Task requirements: Update the records below by changing "Viewport" to "Window size" and keeping everything else identical. Leave the pictures out of your answer.

Target pointing data
— Begin —
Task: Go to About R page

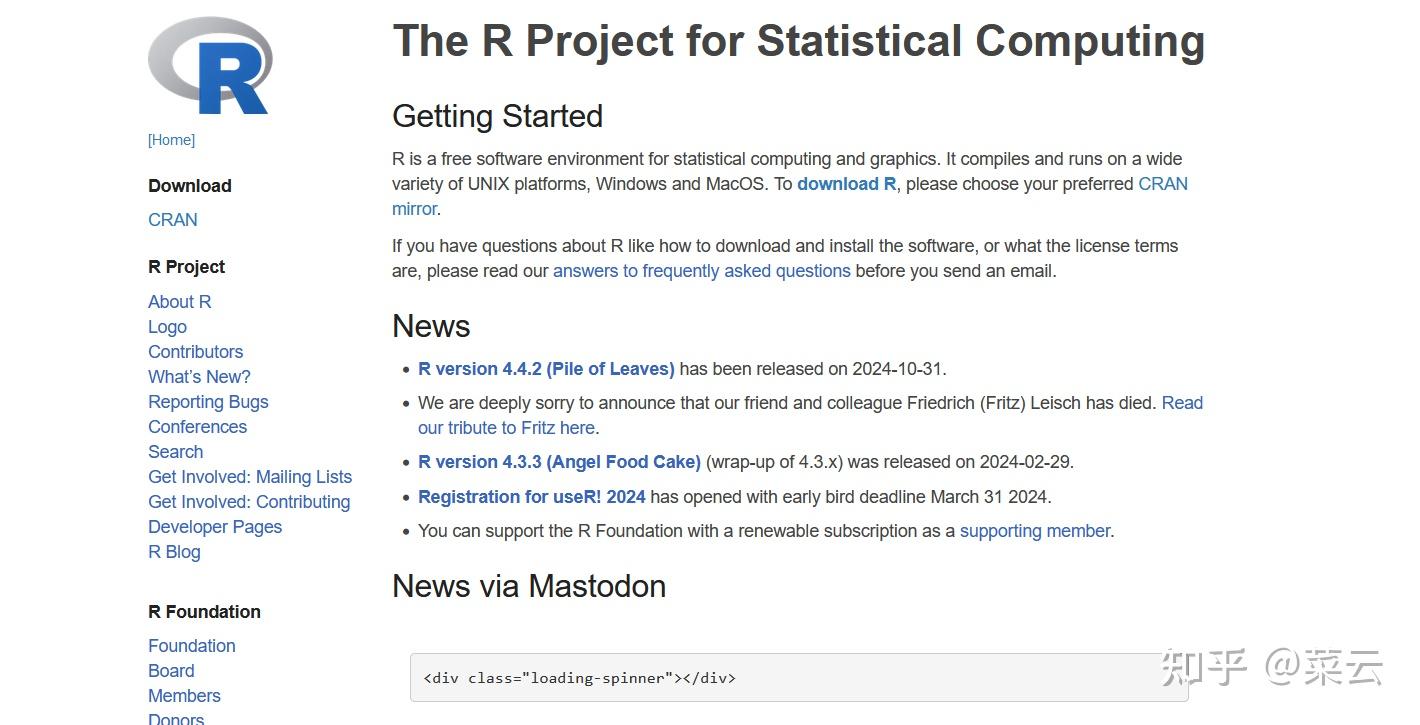Action: click(x=179, y=302)
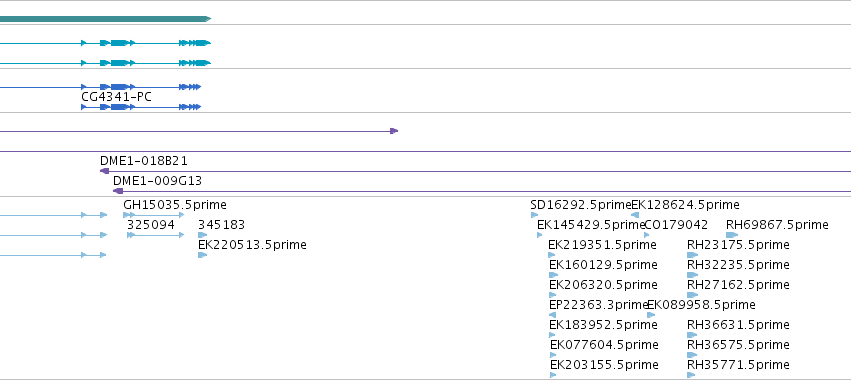Select the 325094 feature label

point(151,225)
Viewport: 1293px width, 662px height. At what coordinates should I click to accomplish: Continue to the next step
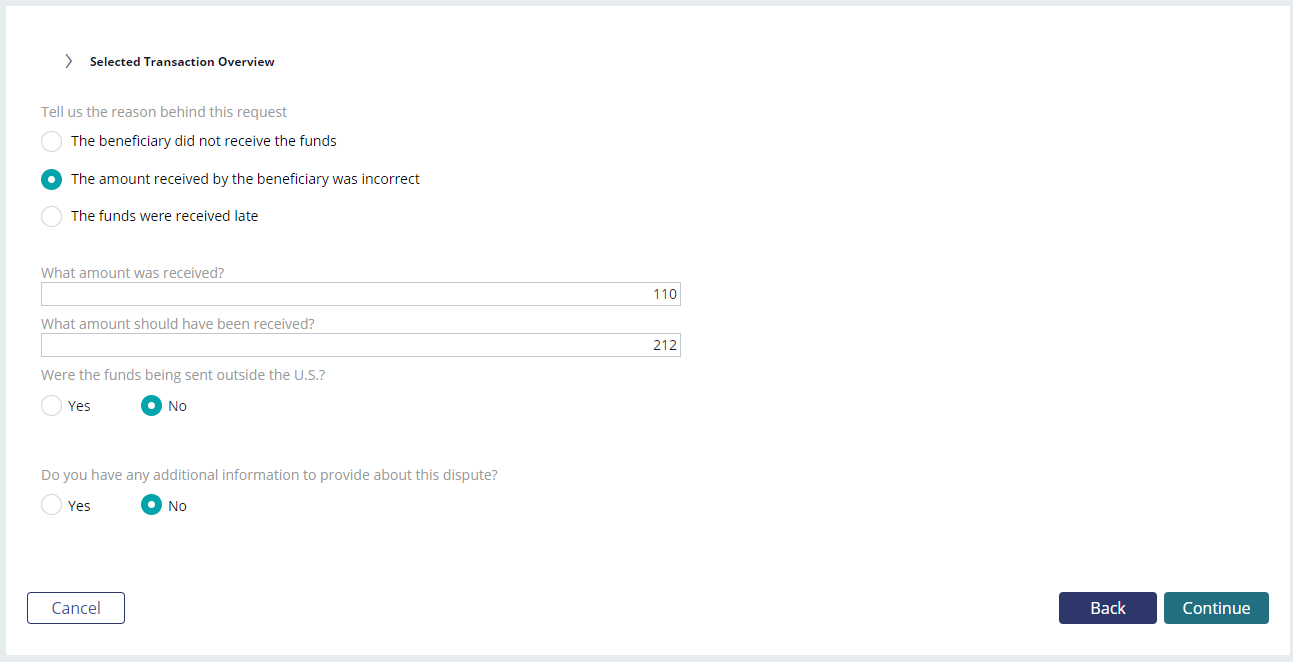coord(1216,608)
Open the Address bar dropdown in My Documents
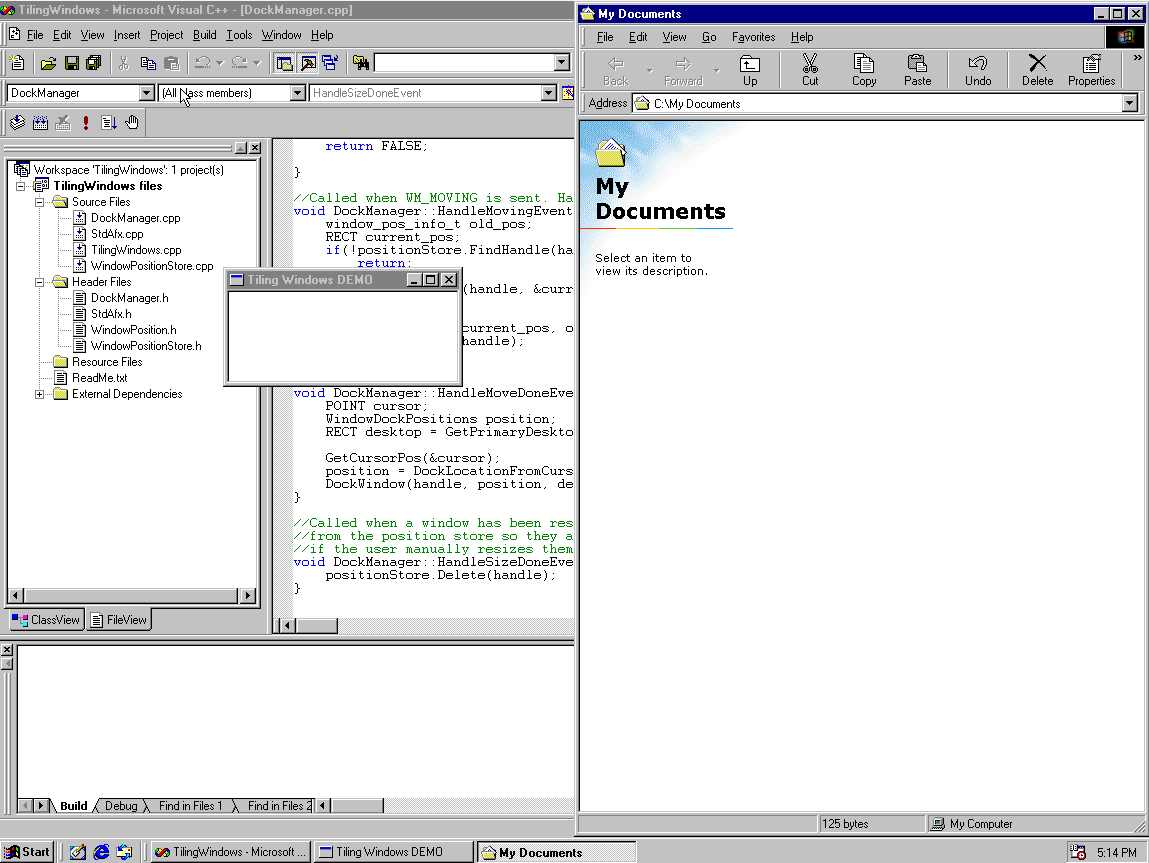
— End —
Output of the exercise:
Task: Go to About R page

Action: click(x=179, y=302)
Select the 325094 feature label

point(151,225)
Window size: 1293px width, 662px height. At what coordinates should I click to accomplish: Continue to the next step
coord(1216,608)
Open the Address bar dropdown in My Documents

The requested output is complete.